My question is as follows.....When everybody says oak takes 2 or 3 years, is that for a good size split....The wood I had delivered a few months ago isn't terrible wide in diameter.
 
James02 said:
My question is as follows.....When everybody says oak takes 2 or 3 years, is that for a good size split....The wood I had delivered a few months ago isn't terrible wide in diameter.
Hard to answer that with out writing a report due to the many varibles but I would say a medium split, some (including me) can get oak dry in less than 2 years (18 months with two summers works great for me). So split it small if you want it quicker and make sure it is stacked in single rows where it can get wind and sun. Best to do your own fact finding and do all you can to get the best drying conditions possible.
 
James02 said:
My question is as follows.....When everybody says oak takes 2 or 3 years, is that for a good size split....The wood I had delivered a few months ago isn't terrible wide in diameter.

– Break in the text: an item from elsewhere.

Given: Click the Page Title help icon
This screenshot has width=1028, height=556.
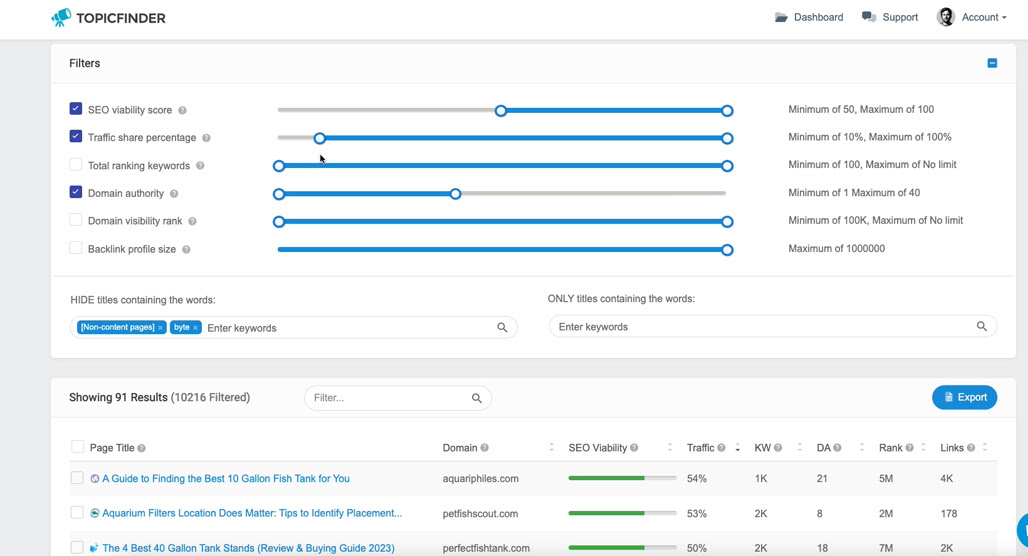Looking at the screenshot, I should point(142,448).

Depends on what you consider to be a good size split. ;-)

Smaller and thinner splits dry much faster, but bigger splits burn longer and more evenly. However, faced with the prospect of having to burn oak with short seasoning time, I would split it thin. Thin drier splits burn a heck of a lot better than thicker moister ones.

Two 2x4" splits will dry more than twice as fast as one 4x4" split. Not only have you nearly doubled the drying surface area of the sides, the water in the center of each smaller split only has to diffuse half as far to get to the outside. Even at the same cross-sectional area, the thinner split wins the race.

For example, with pieces of the same length, a 2x4" split has the same volume as a 2.8" square split or a debarked 3.2" round, but there is more exposed surface area in the 2x4 than in the 2.8x2.8", which in turn has more surface area than the round. Therefore, the 2x4 will dry fastest, the the square will be next, and the round will dry slowest.

At identical relative humidities and other drying conditions, wood drying becomes a diffusion limited process. The shorter the distance the water has to diffuse from the inside to the outside of the split, the faster it will dry.